Eh, thinking about it the pharmacology of pretty much all psychedelics is too messy anyway to be able to say anything. I found this:
http://www.nature.com/npp/journal/v28/n2/full/1300057a.html
Activation of 5-HT2A and 5-HT2C receptors also leads to opposing effects on sexual function in rodents (Berendsen et al, 1990), in a manner suggesting that activation of 5-HT2A receptors could be responsible for the sexual side effects of SSRIs.
But that
reference isn't very convincing. Basically they found that mCPP induced erections were antagonised by 8-OH-DPAT (1A agonist, ED50 0.03mg/kg), 5-MeO-DMT (supposed to be their 5-HT2 agonist, but also has high 1A affinity, ED50 0.4mg/kg) and DOI (more 5-HT2 selective, ED? >1mg/kg). And do mCPP/TFMPP even 'induce' erections in humans? Antagonism of induced erections doesn't necessarily mean suppression of regular erections, and besides, that doesn't seem to be the effect of SSRI's. IME, and I
think this is the most common, they just make achieving orgasm harder.

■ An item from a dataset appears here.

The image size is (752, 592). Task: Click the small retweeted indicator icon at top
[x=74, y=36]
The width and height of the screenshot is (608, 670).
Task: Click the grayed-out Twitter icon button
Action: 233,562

I'm still skeptical that 2A antagonism along with SSRI's is going to have any benefit. The nature paper says
The central thesis argued above is that 5-HT2A receptors actually oppose the therapeutic effects of activating non-5-HT2A receptors in diverse neuropsychiatric syndromes such as depression, OCD, and PDDs. This broad range of clinical effects may be caused by localization of 5-HT2A receptors at critical sites in the prefrontal cortex regulating cortico-striatal-pallidal-thalamic loops. The target receptor(s) that actually mediate the therapeutic effects of increased synaptic 5-HT caused by SSRIs is far from clear and may be different for these and other psychiatric syndromes.
But there's very little to be found about trials of really selective antagonists. They reference one with
ritanserin, which seems quite well tolerated, so why is there nothing in the following 22 years? It doesn't really work, or not patentable? So instead we get
this
Mean change in Montgomery-Asberg Depression Rating Scale total score was significantly greater with adjunctive aripiprazole than placebo (-8.5 vs -5.7; P = 0.001). Remission rates were significantly greater with adjunctive aripiprazole than placebo (25.4% vs 15.2%; P = 0.016) as were response rates (32.4% vs 17.4%; P < 0.001). Adverse events occurring in 10% of patients or more with adjunctive placebo or aripiprazole were akathisia (4.2% vs 25.9%), headache (10.5% vs 9.0%), and fatigue (3.7% vs 10.1%). Incidence of adverse events leading to discontinuation was low (adjunctive placebo [1.1%] vs adjunctive aripiprazole [3.7%]). Aripiprazole is an effective and safe adjunctive therapy as demonstrated in this short-term study for patients who are nonresponsive to standard ADT.
More criticism of that paper
here. There is a
trial registered for use of MDL-100,907 alongside escitalopram in depression, but it was last updated 5 years ago and hasn't been published so I guess it doesn't work.